Agedashi Tofu
Something warm for those long cold days.
- 30 mins
- Medium
- Sides
- 1-2 Servings
Ingredients
- 60ml Yutaka Soy Sauce
- 100g Cornflour
- 2 packs Yutaka Tofu
- Sliced Spring Onions
For the Black Pepper Base:
- 60ml Vegetable oil
- 8 Chopped Shallots
- 50g Grated Ginger
- 10 Chopped Garlic Cloves
- 125ml Soy Sauce
- 110g Caster Sugar
- 180ml Yutaka Mirin
- 50g Black Pepper
- 60ml Black Vinegar
Directions
- To create the black pepper base, take a medium saucepan and heat the vegetable oil over medium-low heat. Add the shallots, ginger, and garlic, and cook, stirring frequently, for 8-10 minutes until they have become softened.
- Incorportate the remaining ingredients and let it simmer gently, stirring occasionally, for 20-25 minutes until it reduces by half.
- Reserve 2 tablespoons of the black pepper base for this recipe- the rest can be frozen or refrigerated to use another time.
- For the black pepper broth, combine soy sauce, 2 tablespoons of the reserved black pepper base (adjust to taste), and 400ml of water in a medium saucepan.
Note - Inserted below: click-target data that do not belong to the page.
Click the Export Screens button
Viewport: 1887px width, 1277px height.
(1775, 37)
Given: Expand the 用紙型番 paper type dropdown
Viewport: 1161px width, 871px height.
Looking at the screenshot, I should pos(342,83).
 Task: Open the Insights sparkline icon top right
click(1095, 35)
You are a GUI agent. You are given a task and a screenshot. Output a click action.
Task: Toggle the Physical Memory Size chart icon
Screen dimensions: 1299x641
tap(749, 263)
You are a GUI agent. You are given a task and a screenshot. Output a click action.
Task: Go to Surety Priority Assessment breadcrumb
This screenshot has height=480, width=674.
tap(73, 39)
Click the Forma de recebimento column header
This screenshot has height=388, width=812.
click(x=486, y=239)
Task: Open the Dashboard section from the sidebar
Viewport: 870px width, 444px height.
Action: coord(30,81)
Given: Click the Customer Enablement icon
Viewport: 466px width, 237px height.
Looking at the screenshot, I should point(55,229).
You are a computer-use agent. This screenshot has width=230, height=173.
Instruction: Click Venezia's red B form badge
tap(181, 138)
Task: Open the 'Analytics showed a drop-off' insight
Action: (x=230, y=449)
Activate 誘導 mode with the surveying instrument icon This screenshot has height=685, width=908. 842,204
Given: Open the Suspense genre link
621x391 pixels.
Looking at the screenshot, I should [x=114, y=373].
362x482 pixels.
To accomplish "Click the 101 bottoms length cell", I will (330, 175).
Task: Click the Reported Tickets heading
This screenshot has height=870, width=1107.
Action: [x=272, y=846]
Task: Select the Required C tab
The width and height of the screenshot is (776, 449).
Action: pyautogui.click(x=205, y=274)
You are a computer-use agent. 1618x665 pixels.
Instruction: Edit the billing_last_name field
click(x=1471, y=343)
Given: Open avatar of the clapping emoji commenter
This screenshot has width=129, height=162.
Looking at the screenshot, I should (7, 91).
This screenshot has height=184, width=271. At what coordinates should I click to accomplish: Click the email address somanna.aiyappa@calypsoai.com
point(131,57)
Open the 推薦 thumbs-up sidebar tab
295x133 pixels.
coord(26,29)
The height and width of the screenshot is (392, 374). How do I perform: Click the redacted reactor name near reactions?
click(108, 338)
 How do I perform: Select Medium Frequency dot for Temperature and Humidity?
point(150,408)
Let it stand for 12-15 minutes, then place the saucepan over medium-high heat and bring it to a boil.
- Turn off the heat and allow it to stand for 30 minutes to infuse.
- Meanwhile, fill a medium saucepan halfway with vegetable oil. Heat it over high heat until it reaches 170°C.
- Toss the cornflour and tofu gently in a bowl to coat them. Fry the tofu in batches for 4-5 minutes until it becomes lightly golden and crisp use a slotted spoon to remove the tofu and let it drain on kitchen towel.
- Divide the fried tofu among serving bowls and pour the black pepper broth over it. Garnish with spring onions.